Plot the solution curves and phase portrait of $$\frac {dx} {dt} = - xe^{-x^2}$$
It seems that it's increasing for $x < 0$ and decreasing $x > 0$.
Then it seems concave down for $\frac {-1} {\sqrt{2}} < x < \frac {1} {\sqrt{2}}$ and concave up elsewhere.
It doesn't seem like that in Wolfram Alpha. I can't even seem to limit it to $-1 < t < 1$. How do I do that? I don't think I can zoom in without a pro account.
On
Your sentence "It seems that it's increasing for $x < 0$ and decreasing $x > 0$" says it all. Because of this the phase portrait has an equilibrium at $0$ and the arrows on $(0,+\infty)$ and $(-\infty,0)$ are respectively $\leftarrow$ and $\rightarrow$. Nothing else is needed for the phase portrait.

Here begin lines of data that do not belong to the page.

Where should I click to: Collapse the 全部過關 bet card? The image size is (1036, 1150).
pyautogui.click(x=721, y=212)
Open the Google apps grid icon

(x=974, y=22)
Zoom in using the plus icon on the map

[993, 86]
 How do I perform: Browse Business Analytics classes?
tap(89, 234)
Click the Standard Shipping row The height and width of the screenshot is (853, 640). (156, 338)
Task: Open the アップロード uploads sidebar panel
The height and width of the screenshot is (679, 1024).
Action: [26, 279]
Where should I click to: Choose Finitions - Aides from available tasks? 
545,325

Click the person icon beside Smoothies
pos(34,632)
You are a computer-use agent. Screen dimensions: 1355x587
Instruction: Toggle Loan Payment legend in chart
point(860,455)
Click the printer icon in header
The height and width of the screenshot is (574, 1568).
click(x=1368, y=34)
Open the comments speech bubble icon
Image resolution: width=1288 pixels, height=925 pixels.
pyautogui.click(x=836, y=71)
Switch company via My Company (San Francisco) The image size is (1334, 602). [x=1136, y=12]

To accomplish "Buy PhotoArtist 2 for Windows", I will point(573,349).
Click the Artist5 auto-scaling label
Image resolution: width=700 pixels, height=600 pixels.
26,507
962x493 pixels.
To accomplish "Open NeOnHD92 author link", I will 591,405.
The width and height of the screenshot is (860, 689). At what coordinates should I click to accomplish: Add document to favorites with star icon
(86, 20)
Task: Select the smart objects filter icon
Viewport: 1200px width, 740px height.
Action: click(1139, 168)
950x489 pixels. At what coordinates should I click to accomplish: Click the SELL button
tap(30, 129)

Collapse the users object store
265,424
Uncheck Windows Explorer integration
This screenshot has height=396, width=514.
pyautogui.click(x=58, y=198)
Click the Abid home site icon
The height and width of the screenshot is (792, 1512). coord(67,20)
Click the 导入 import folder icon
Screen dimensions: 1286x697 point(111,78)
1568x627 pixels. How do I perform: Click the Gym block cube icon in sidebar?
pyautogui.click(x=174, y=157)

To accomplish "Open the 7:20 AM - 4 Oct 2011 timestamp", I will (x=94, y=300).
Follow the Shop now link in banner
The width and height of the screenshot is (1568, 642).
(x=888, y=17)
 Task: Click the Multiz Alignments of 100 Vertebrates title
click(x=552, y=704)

For the concavity part, the second derivative of $x$ with respect to $t$ is $$\frac{d(-xe^{-x^2})}{dx}\frac{dx}{dt}$$ This gives you $$-x(2x^2-1)e^{-x^2}$$
So the curve is concave up at $x<-\frac{1}{\sqrt{2}}$ and $0<x<\frac{1}{\sqrt{2}}$, and concave down elsewhere. This is consistent with the graph Wolfram Alpha gives.